Humanity has always been involved in one kind of trade or another. The role of middleman did not follow far behind. Today, the middleman – or agent – remains one of the most attractive business models for those who have no capital to invest. The added benefit is that, unlike franchisees, agents work exclusively for themselves. But where do you start getting into this type of business? Well, a good idea helps:
Here are three recent success stories:
- Frank Audsley lives in Croydon, south of London. He earns over 2,500 euros a month and exports wine to the Far East. At the end of 2010 he enrolled in an import / export agent training course and was completely open to which sector to work in. “I really had no idea what products to start in. But one night I saw a short article on the news about Chinese developing western tastes. A light went on my head and I went to the course’s lead database I knew I had seen a European winery looking for export opportunities. Amazingly, we had reached a deal and found the first buyer within two months! “
- Meryam Gul is a shopkeeper from North London. It imports garden fencing from India to the UK. She says: “I always wanted to get involved in international trade because I saw how relatives in Cyprus made a living from it.” I discovered how I could get involved in importing and exporting without risking capital – good news, since I had few savings. The fencing opportunity just fell into my hands – an advertisement I saw drew my attention to an Indian supplier looking for an agency and when I contacted them we got along really well. I’ve since learned how to find buyers for him and the product is good and practically sells itself. My husband now runs the store. I forecast an income of £ 50,000 for this second year of trading. “
- Jamie Atwill is a local government employee in the Midlands. He imports organic olive oil from Portugal to Ireland and the Netherlands – “I was on vacation with my girlfriend in Galicia, which is where she is from. We came to Portugal for the day and found this fabulous olive oil at a price of a we have Details recorded, but only when we returned to the UK did we consider importing them here. My friend did a little research and found the agency approach to be the best for us – because we had no capital. And the next day I spotted an ad for a home study course in the press. “Between us we started at the end of the first manual and within six weeks we had negotiated an exclusive contract with the farmer in Ireland and the Netherlands and had already received samples from wholesalers in both countries. We already have nearly a dozen customers who buy the olive oil regularly and we are in the process of switching to organic wines from the same region of Portugal. “
General information on import / export is generally easy to find. Websites like Alibaba and Tradekey are great sources of trade contacts, and support is available from a variety of government agencies, trade associations, etc. Despite these possibilities, there is surprisingly little information on the internet (or anywhere else) on how to do an import / export agent. There is a lot of overlap in the skills required depending on how you approach the business, but the agent’s business model is very different:
1) It allows you to get into world trade without risking your own money or your bank manager’s inventory – a risky business especially when you are starting out.
2) Since you are not legally a client in the deals you have put together, you are not legally responsible if something goes wrong.
3) Compared to an import / export dealer, you can proceed more flexibly. They are comparatively easy to follow the money into newly developing markets, which makes this business model particularly resistant to recessionary economic cycles.

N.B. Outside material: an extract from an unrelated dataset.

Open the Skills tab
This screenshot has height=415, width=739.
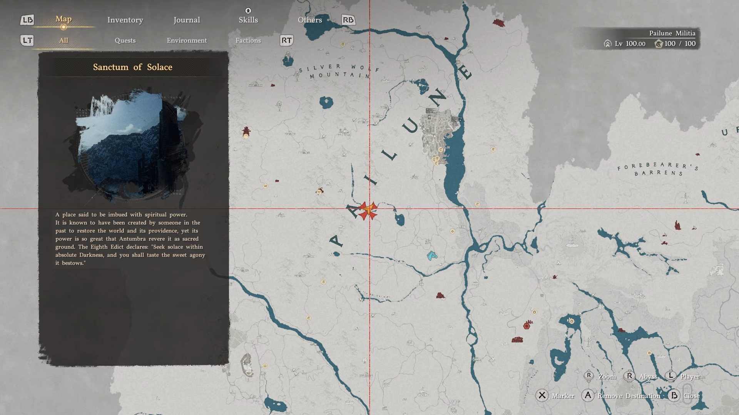coord(248,20)
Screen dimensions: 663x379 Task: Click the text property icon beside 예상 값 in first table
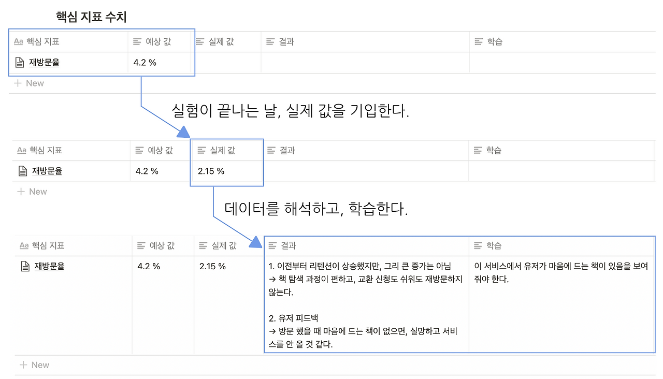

4) A full time agent could potentially make arrangements with half a dozen or more suppliers to make all sorts of products for different markets. So variety is the name of the game!
While it doesn’t always feel like this when you watch the news, world trade is currently booming and it is a good time to get started. There are opportunities in the UK too. UK manufacturing, after years of neglect, is in a comparatively strong export position with a weak pound and low interest rates. Many of you would love to hear from you …
The names have been changed in this article for privacy reasons.